> [Input data]:
......

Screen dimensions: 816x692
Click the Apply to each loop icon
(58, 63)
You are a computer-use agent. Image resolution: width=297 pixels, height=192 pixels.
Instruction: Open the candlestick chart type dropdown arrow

......

> [What the task asks]: The range runs from the line with "Click the Apply to each loop icon" to the last line of the entries above, both included. Restate it word for word.

> [Answer section]:
Click the Apply to each loop icon
(58, 63)
You are a computer-use agent. Image resolution: width=297 pixels, height=192 pixels.
Instruction: Open the candlestick chart type dropdown arrow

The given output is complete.